Constat 2 : les plateformes d'emplois permettent à plusieurs d'accéder au marché du travail ou d'y maintenir un lien

«Les plateformes d'emplois comblent un besoin pour de nombreux travailleurs, dont les femmes», affirme Amanda Schneider, fondatrice du Contract Consulting Group, une plateforme qui offre des services stratégiques à l'industrie de l'ameublement. «Ce type d'emplois n'est pas pour tous, reconnaît Benita Matofska, fondatrice du collectif The People Who Share. Toutefois, ceux qui démonisent ces plateformes ne comprennent pas que nous vivons un changement systémique. Cela exige du temps, de l'adaptation. Il faut bâtir le nouveau système. Comme dans toute transition, il y aura des victimes.» Helena Barnard, directrice de la recherche au Gordon Institute of Business Science à l'université de Pretoria, en Afrique du Sud, craint que cette transition marque un recul pour les femmes. «Les contrats de l'économie de plateformes sont l'équivalent moderne du travail et de la rémunération à la pièce que l'on a connus avant l'implantation du travail salarié», avance-t-elle.

Constat 3 : le monde numérique amplifie la discrimination

«Contrairement à l'affirmation de l'économiste Thomas Friedman, le monde ne s'aplatit pas, estime Hernan Galperin, directeur du Regional Dialogue on the Information Society (DIRSI). Il est faux de conclure que le numérique donne désormais accès aux mêmes occasions d'emplois à tous les travailleurs. Nos recherches indiquent plutôt que le marché du travail numérique tend à accentuer les biais. Les donneurs d'ouvrage font leurs choix en fonction de renseignements très limités. Ces choix sont donc orientés par les stéréotypes du monde du travail réel.»

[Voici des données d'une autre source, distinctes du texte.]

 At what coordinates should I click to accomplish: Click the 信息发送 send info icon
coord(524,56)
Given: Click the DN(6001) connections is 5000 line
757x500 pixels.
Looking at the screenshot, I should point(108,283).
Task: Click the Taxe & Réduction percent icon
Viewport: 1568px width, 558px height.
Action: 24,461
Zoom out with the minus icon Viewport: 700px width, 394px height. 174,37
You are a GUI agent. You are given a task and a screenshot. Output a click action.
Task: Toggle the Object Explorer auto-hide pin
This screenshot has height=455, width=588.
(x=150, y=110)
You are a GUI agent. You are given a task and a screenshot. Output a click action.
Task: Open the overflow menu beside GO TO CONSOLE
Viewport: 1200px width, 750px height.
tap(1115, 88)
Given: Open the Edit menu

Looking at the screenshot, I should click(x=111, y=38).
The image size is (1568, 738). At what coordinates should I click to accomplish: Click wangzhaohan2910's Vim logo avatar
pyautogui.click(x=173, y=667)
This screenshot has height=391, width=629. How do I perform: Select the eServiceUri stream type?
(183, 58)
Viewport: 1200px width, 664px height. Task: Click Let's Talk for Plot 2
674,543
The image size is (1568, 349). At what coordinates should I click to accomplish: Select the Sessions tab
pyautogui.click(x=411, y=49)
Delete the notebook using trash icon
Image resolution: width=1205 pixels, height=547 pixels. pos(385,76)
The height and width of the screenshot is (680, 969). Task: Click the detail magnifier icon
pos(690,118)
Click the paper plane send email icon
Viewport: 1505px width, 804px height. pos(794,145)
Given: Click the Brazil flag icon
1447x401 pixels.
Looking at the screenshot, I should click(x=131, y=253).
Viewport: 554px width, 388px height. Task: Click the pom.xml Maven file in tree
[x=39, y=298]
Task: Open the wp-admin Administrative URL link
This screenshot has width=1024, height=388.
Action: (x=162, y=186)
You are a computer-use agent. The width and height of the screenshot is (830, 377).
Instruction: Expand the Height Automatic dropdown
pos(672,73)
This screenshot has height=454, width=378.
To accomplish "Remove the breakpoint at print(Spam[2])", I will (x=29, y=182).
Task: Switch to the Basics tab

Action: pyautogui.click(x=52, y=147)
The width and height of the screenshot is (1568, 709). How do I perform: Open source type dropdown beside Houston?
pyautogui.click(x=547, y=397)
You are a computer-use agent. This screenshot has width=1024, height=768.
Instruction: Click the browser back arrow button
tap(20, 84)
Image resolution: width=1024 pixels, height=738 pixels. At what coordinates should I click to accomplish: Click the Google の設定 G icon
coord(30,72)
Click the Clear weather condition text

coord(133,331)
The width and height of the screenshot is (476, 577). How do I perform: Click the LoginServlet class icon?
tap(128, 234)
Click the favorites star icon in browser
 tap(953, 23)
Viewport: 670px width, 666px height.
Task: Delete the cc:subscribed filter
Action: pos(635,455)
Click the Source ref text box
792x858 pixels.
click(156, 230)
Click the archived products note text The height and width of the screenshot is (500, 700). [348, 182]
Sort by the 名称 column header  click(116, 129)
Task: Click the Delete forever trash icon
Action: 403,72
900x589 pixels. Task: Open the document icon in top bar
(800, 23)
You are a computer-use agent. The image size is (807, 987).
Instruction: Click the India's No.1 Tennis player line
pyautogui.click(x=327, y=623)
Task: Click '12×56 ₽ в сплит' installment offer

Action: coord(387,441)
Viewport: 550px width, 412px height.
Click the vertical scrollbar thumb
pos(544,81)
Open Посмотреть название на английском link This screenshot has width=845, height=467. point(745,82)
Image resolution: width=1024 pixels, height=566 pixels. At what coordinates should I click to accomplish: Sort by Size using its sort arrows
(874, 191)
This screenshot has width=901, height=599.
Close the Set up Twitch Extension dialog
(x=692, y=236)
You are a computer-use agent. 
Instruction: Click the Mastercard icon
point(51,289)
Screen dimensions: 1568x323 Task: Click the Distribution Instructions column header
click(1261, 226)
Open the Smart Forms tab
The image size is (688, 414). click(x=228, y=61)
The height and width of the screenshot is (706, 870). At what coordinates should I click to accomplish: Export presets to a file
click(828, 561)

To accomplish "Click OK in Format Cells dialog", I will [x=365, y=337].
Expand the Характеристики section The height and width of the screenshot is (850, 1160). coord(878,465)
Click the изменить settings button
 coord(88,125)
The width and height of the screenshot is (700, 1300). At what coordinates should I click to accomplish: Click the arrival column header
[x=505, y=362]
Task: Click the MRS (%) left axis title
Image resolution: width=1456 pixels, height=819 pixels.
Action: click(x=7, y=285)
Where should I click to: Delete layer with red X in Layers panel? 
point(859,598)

De nombreux travailleurs de cette plateforme contournent ce biais en s'inventant une persona numérique, a découvert Helena Barnard. Dans son étude Risks and Rewards of Online Gig Work at the Global Margin, elle cite le cas de Moses, un jeune traducteur qui réside dans un bidonville de Nairobi et qui réussit à décrocher des contrats en prétendant qu'il est diplômé et qu'il est australien. «Les gens comme moi doivent s'inventer une identité. C'est la seule façon de survivre dans le marché du travail numérique.» Ce qui fait dire à Mme Barnard que la nationalité du pigiste ne devrait pas apparaître sur le profil qu'il affiche.

Constat 4 : pour plusieurs, les plateformes d'emplois sont des zones de transition

«Je me soucie de ceux qui comptent sur ces plateformes pour leur revenu à temps plein, soulève Juliet Schor, professeure de sociologie et spécialiste de l'avenir du travail à l'université de Boston. Est-ce vraiment ce qu'ils souhaitent ? Plusieurs reçoivent un revenu en dessous du salaire minimum.» Helena Barnard renchérit : «Évitons de simplifier cette réalité. Oui, les plateformes d'emplois offrent un vent de liberté à plusieurs travailleurs spécialisés. Oui, elles constituent un filet de sécurité qui rattrape de nombreux travailleurs marginalisés. Cependant, pour ces derniers, elles sont l'équivalent numérique de McDonald's. Nous n'avons aucune donnée concluante signalant la proportion d'usagers de plateformes d'emplois qui considèrent celles-ci comme une vraie solution des rechange au marché du travail traditionnel.»

Constat 5 : la mutualisation peut résoudre une partie des enjeux

Les usagers des plateformes, considérés comme des travailleurs indépendants, n'ont pas d'avantages sociaux. «Les premiers bénéficiaires des plateformes d'emplois sont les propriétaires de celles-ci. Pour les fournisseurs, le bénéfice dépend de la place qu'ils occupent dans la chaîne», dit Juliet Schor. Les plateformes coopératives corrigent cette situation. «Pour employer une image tirée du monde de la technologie, disons qu'afin de vraiment tirer profit des percées numériques il faut y ajouter des compléments analogiques comme la réglementation, la formation et l'encadrement», conclut Naser Faruqui, directeur technologie et innovation au Centre de recherches pour le développement international (CRDI).